What truth, Jeff? Do tell.


Her hair does "fly away from her head in every conceivable direction".

I think that big problem is that this comment was made by a conservative white male. Therefore it is evil and wrong. That is what I get out of these posts at least.


Ah, and yes, what about the "ghetto slut" remark? How on earth does that compute in your search for the truth, Jeff?


I said "some". Did you read my post? Other parts of his comments constitute opinion. Is opinion not allowed any more?


He's entitled to his opinion, and those who disagree have the right to complain.


Who advertises on these filthy programs, anyway? They should get some pressure as well.


FWIW, just to even the playing field, this turd looks like a balding middle-aged breeder in serious need of some Viagra. Impotent white (esp. balding) men can be the onnerous ones in the bunch!


Oh, come on, that's just disrespectful "macho talk" intended to put women down. He'd never say that to a man.


Sportin' Life makes an excellent point: target the advertisers too. In the meantime it is essential that everyone who cares about this issue files an online complaint with the FCC about Boortz's undeniably racist comments: "ghetto slut," "ghetto trash." How in God's nam, could anyone justify such filth? Pam has provided the link the FCC. Hit that link and fill in the form. It shouldn't take more than a couple of minutes and could make all the difference. Let's make Boortz answerable.


Yes, he has the right to his opinion, but that does not include the right to make ad hominem attacks against someone whom he's probably never met.


FCC COMPLAINT FORM INFO: Be aware that the FCC requires certain compulsory information as follows and which I am providing here.
DATE OF BROADCAST: 31 MARCH 2006
CALL SIGN: CRX ATLANTA
CITY AND STATE: ATLANTA, GEORGIA
DETAILS ABOUT THE PROGRAM: If you listen to Boortz's comments at the link Pam provides, then you can fill this in as you see fit. But clearly referring to Rep. McKinney as a "ghetto slut" and "ghetto trash" just about covers it, although he says other offensive things as well. I am not sure of the time the comments were broadcast and I simply put in a question mark in the space provided. But if you simply refer to the program by its proper name, THE NEAL BOORTZ SHOW, that should be adequate.


Peg, these were not just "ad hominem" comments, they were overtly racist. Again, how could anyone justify called a black female six-term member of Congress a "ghetto slut" and "ghetto trash"? It makes my blood boil just to have to repeat such filth. Let the FCC know that this is not acceptable behavior on the public airwaves.
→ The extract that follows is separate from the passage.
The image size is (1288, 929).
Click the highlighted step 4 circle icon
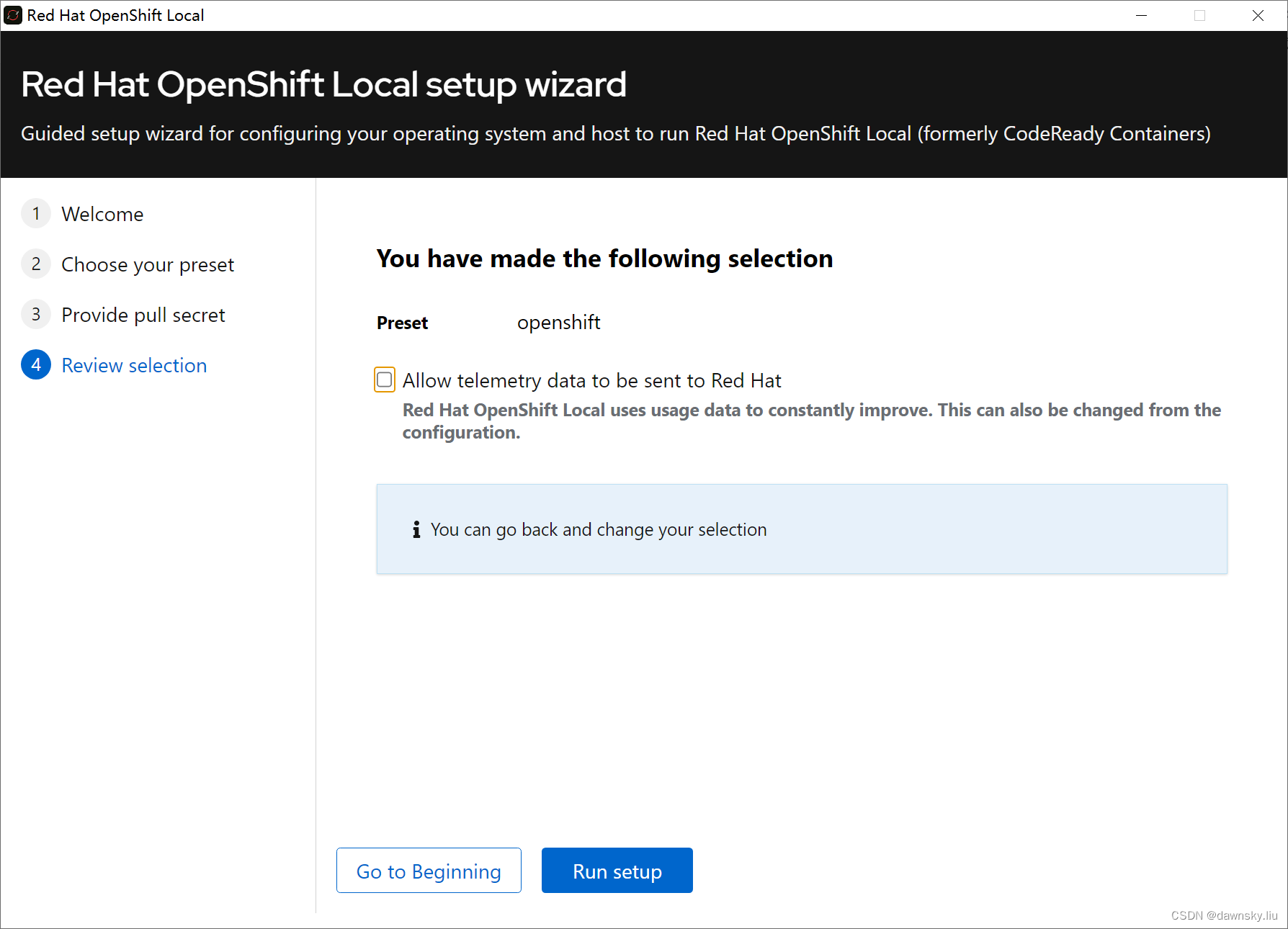pos(36,364)
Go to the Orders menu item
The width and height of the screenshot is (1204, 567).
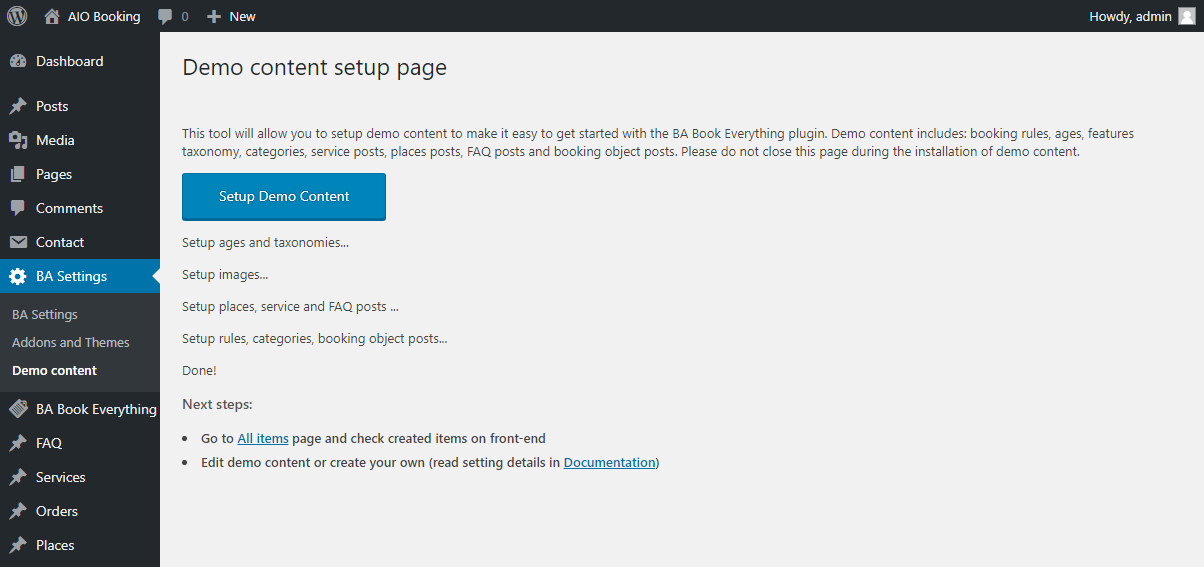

Since when does someone's hairstyle make them fit or unfit to hold public office. If he'd also said, "Karl Rove looks like a Nazi" I might could cut the guy a little slack. It makes me wonder. If Cynthia looked like Katherine Harris, none of this would have happened.


Jeff, thanks for responding. Sure, her hair flies away from her head in every conceivable direction. So does the hair of every other twenty something male today, but their spiked 'dos are affectation. What Ms. McKinney sports is au natural. I'm assuming that you're a straight white middle class to upper middle class male. Am I correct? If you are or you aren't, I'm not preparing to attack you. I am prepared to engage you on what Ms. McKinney (and Pam) might represent for you: and surface in you. Let's assume that you are what I've assumed: a straight, white guy. Ms. McKinney, is in two ways, your antithesis. Pam is your antithesis in three ways. If you are a straight, white male, you represent privilege for many. This representation might have little to do with the specifics of your life. You might have been ostracized despite the coincidences of your race, gender, and sexuality. However, we all embody things that trip triggers in others. I'm urging you to be cognizant of this possibility in yourself and others. And I urge everyone to get over their assumptions.
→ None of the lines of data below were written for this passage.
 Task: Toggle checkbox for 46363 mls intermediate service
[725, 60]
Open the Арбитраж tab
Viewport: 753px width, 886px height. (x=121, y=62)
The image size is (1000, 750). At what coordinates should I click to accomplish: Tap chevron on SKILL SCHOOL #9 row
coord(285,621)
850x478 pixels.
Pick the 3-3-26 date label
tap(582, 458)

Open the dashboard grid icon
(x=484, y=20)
For example, pretty blonde girls trip my triggers. They scare the shit out of me. I hate to pass a pack of 'em. The peril isn't physical, but psychological. As a brainy, queer girl, I might embody similar peril for them. However, this peril is all assumption-based. It's extrapolated from the damage that's been done to us, but it's not always fair or apropos.
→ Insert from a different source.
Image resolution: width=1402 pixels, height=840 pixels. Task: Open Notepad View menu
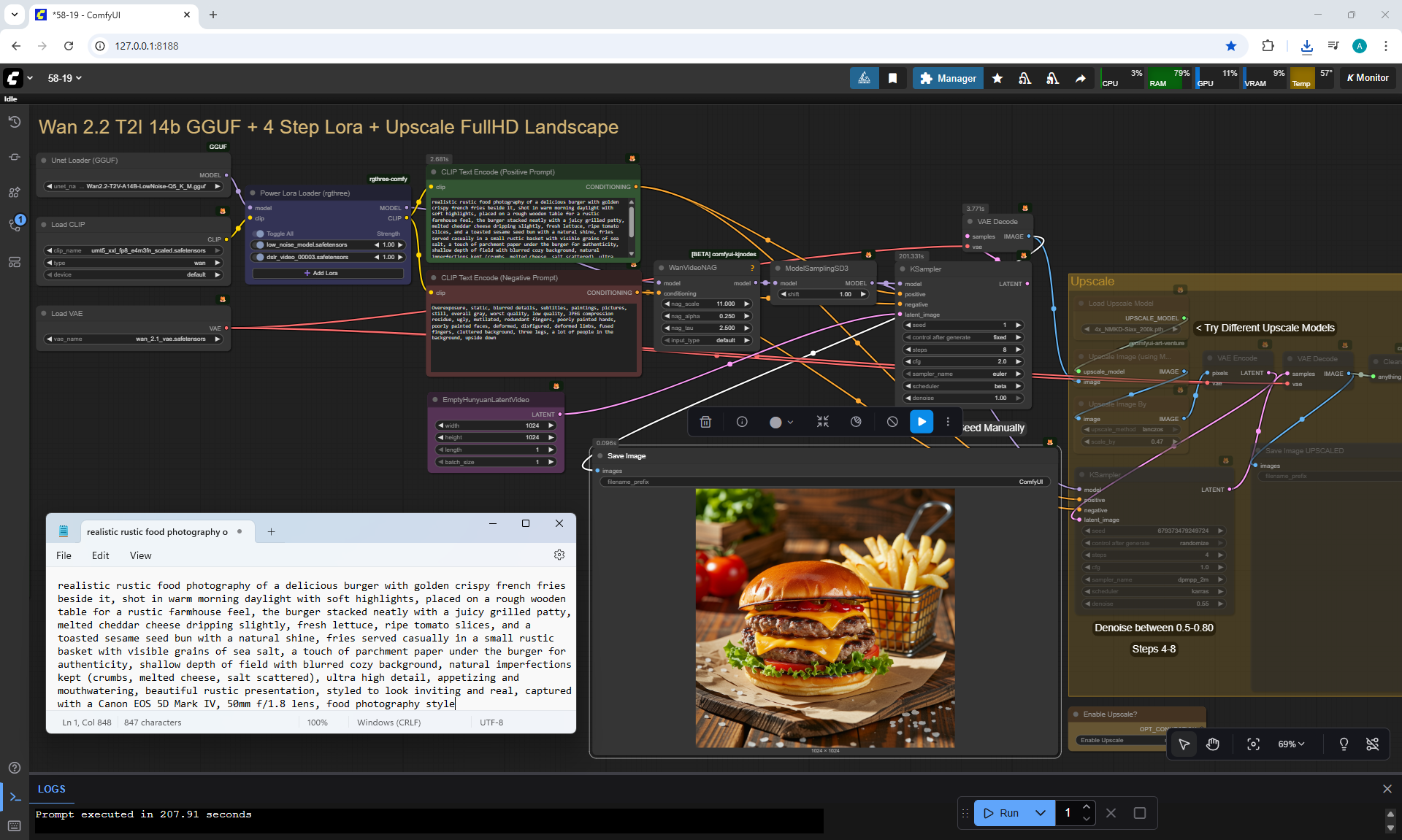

Boortz panders to that damage. He serves the growing diviseness. Pam, on the other hand, often serves bridging. I hope you can see this. And I applaud your frankness.


IT'S NOT ABOUT THE HAIR! The hair was a pretext to make otherwise overtly racist comments. Boortz all but called McKinney a golliwog. He played upon some of the most ancient, ugly racial stereotypes to promote whatever supporsedly "satirical" point he was only pretending to make. He undeniably referred to a six-term member of Congress as a "ghetto slut" and "ghetto trash." Think about the barely sublimated hatred behind this comment: "She looks like Tina Turner peeing on an electric fence." There is no excuse for this, there is no slack to cut. Go to the link Pam has provided and listen to Boortz's comments in context for yourself. If you are as outraged by it as I am, then go to the FCC link Pam also provides and fill out the complaint form and let the process take care of things. Let's at least make Boortz acoountable for the vile and vicious things he says on the air with impunity.


Strictly speaking, he's ALLOWED to say she's a ghetto slut...but what a fucker he is for saying it.

He has a national radio show. He should have a modicum of responsibility for what he broadcasts. People looking for a reason to distance themselves from others use terms like "ghetto slut" like a dealer uses free samples of crack to make guaranteed customers.

And he should be treated like the dealer he is.


Should he have to act differently because he is on national radio? It is because he acts as he does that he has a national radio show. He obviously has enough of a following (listeners) to allow for the continued expansion to the national level.


While Boortz's comments are rude and have no bearing on the facts of the case, he's got every right under the U.S. Constitution to make these types of comments.

Both rightwing and leftwing talk radio personalities pick their targets and degrade them. Boortz is simply following the talk radio playbook.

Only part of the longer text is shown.